CBT is just one example under the big umbrella of “Metacognition.” Talking about character, evaluating character are metacognitive strategies.
However, just knowing about strategies is not enough.
Gabrielle Oettingen (NYU Psychologist) says people tend to use one of three strategies when setting goals and only one is very effective:
- Envisioning achieving the goal – this feels so good when you do it. It feels motivating and it can trigger a dopamine surge. But studies show that just doing this is NOT sufficient.
- Pessimists dwell on obstacles to their goals and of course, this is ineffective.
- Mental Contrasting is effective – it’s kind of a combination of both: focus on the positive outcome but at the same time, acknowledge the obstacles. The necessary next step is to create a series of implementation intentions:
If/then statements – “If I get distracted from my work, then I will…”
This is setting rules for yourself.
Rules overcome drawbacks of willpower which redirects our attention from the obstacle or challenge and helps us become automatic in practicing positive behavior.
According to Duckworth: “Habits are character.”
Group identity (stereotypes) can have both positive and negative effects on achievement.
Before a challenging math test, female college students need only be reminded that they are female for them to do WORSE on the test than female students who do not receive that identity cue. (p. 96)
Telling students that intelligence is malleable has led to better academic performance.

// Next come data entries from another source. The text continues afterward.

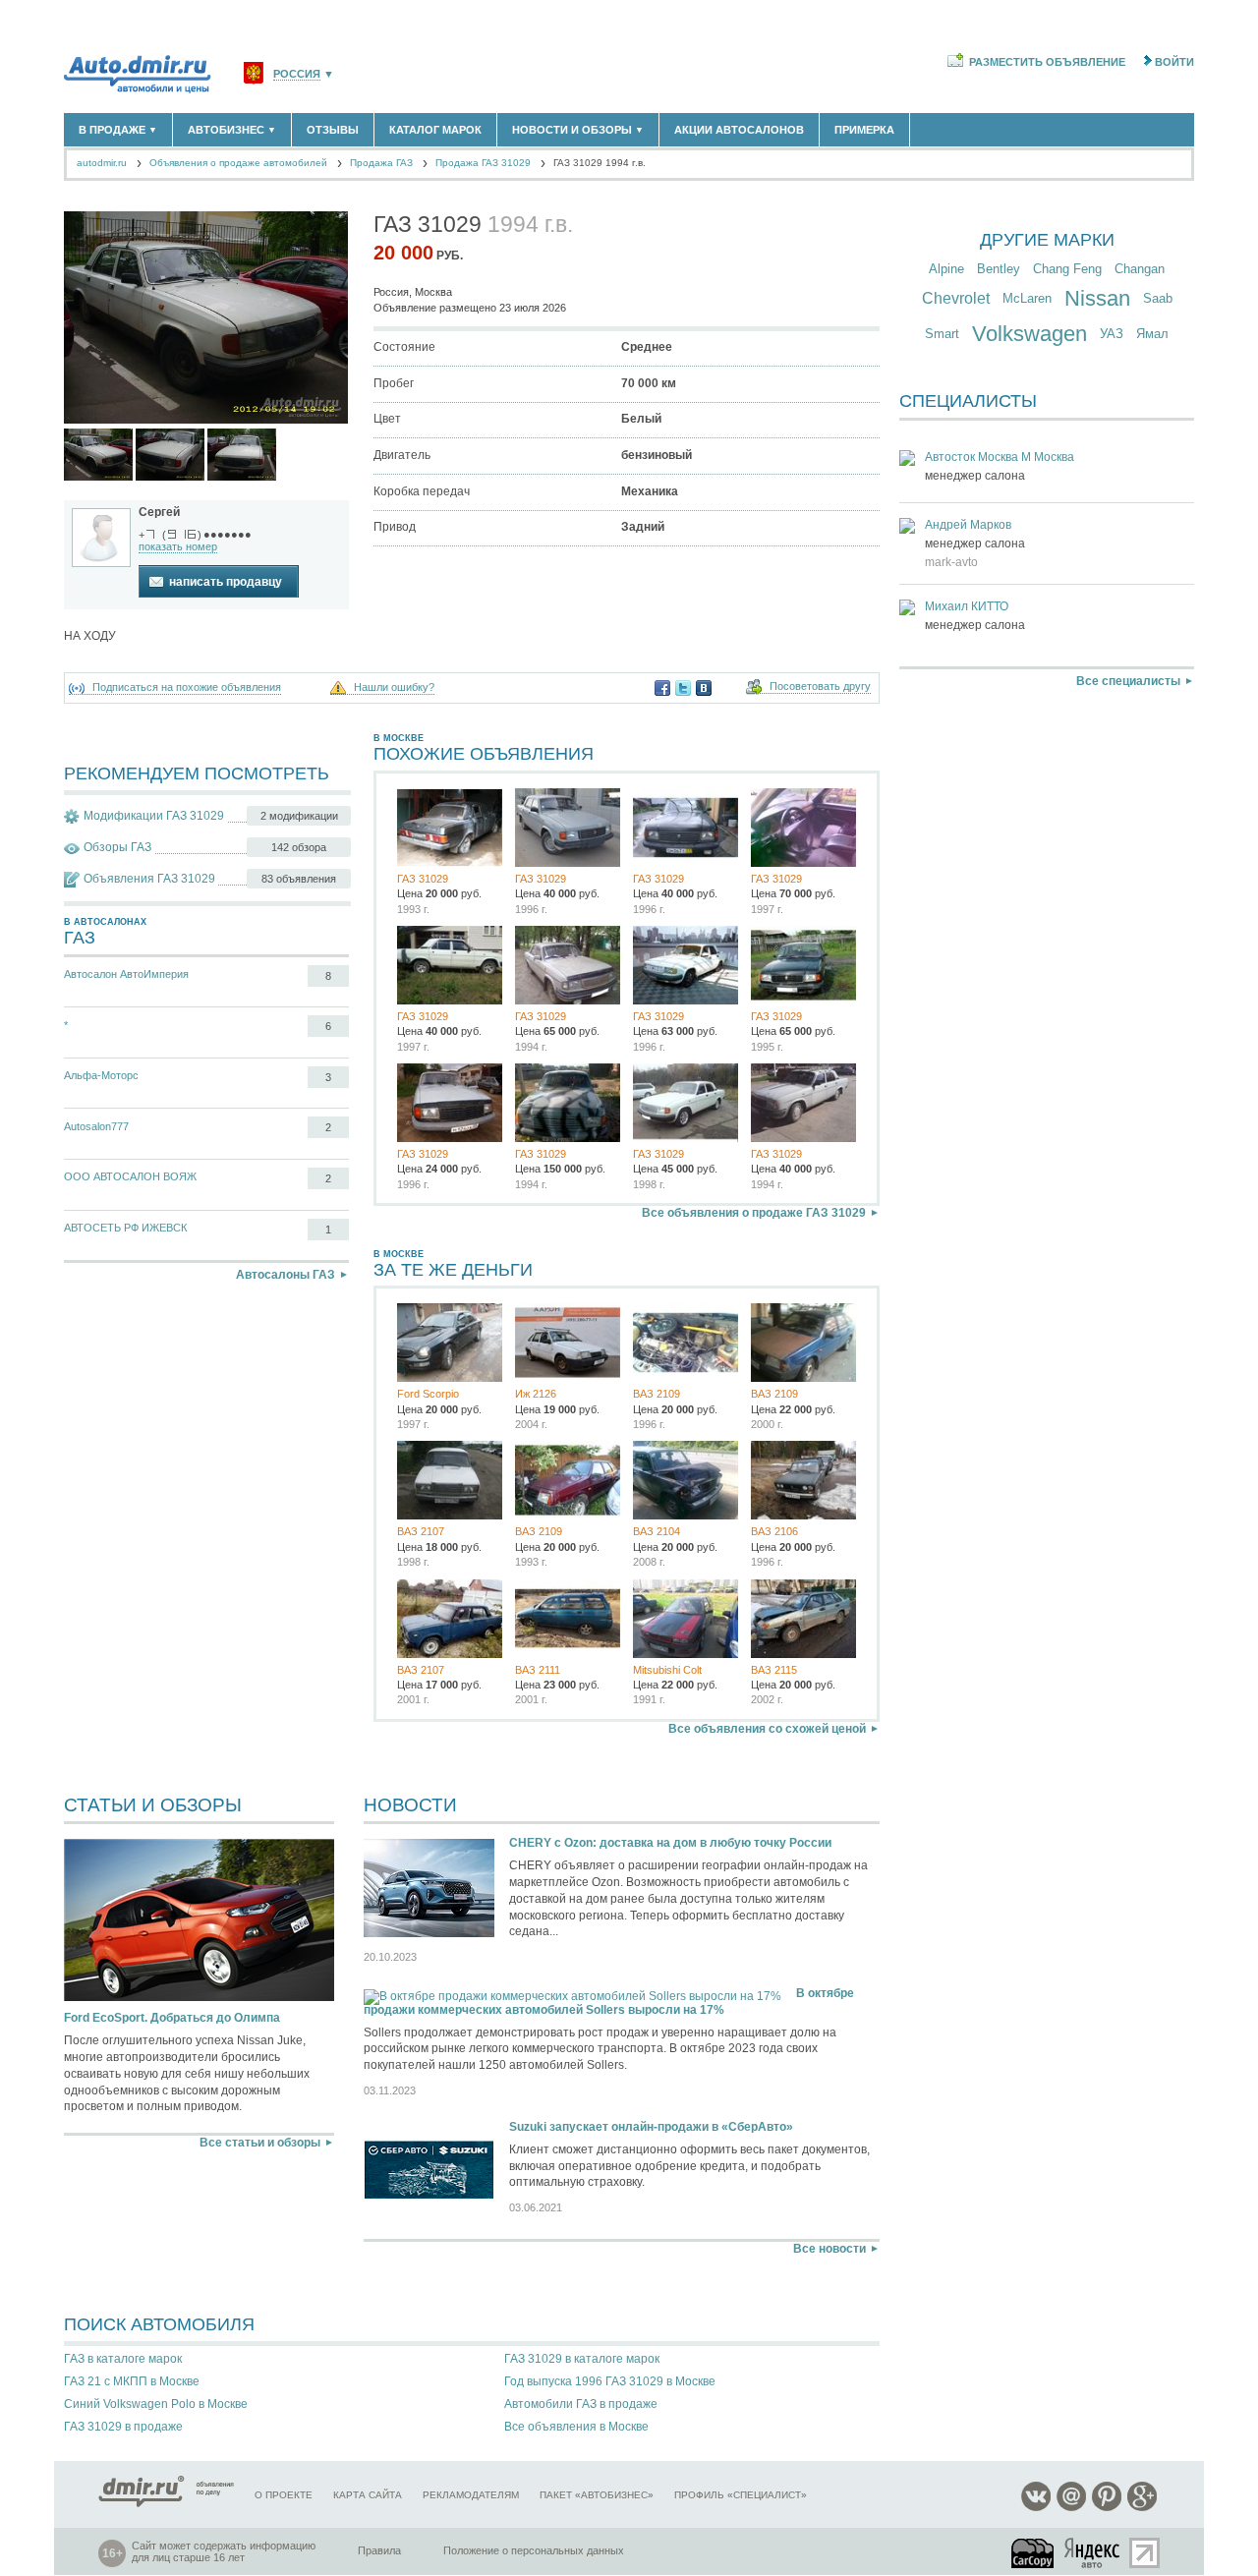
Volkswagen (1029, 333)
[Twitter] (683, 688)
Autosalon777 (96, 1126)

A study of low-income 7th grade students in Texas were divided into two groups:
- heard a growth mindset message
- heard an anti-drug message
The first group performed significantly better – girls who used to lag behind boys in math closed the gap completely.
16. Report Cards
Dual-purpose instruction – when teachers deliberately work explicit talk about character strengths into every lesson.
Optimism, self-control, social intelligence are a few examples
“Character strengths can become character weaknesses.” For example, someone with too much grit might then be weak in empathy towards others. There is a balance that needs to be reached.
17. Climbing the Mountain p. 101
KIPP School – tracking students in college
“…it’s the character piece that has held some back (procrastination). Depression is also an issue.”
The impact of poverty catches up even with children who are resilient.
Character can function as a substitute for social net that the middle and upper class kids enjoy.
To succeed, they need more grit, social intelligence and more self-control than wealthier kids.
But KIPP students who graduate do not have just a diploma. They have the knowledge that they climbed a mountain to get it.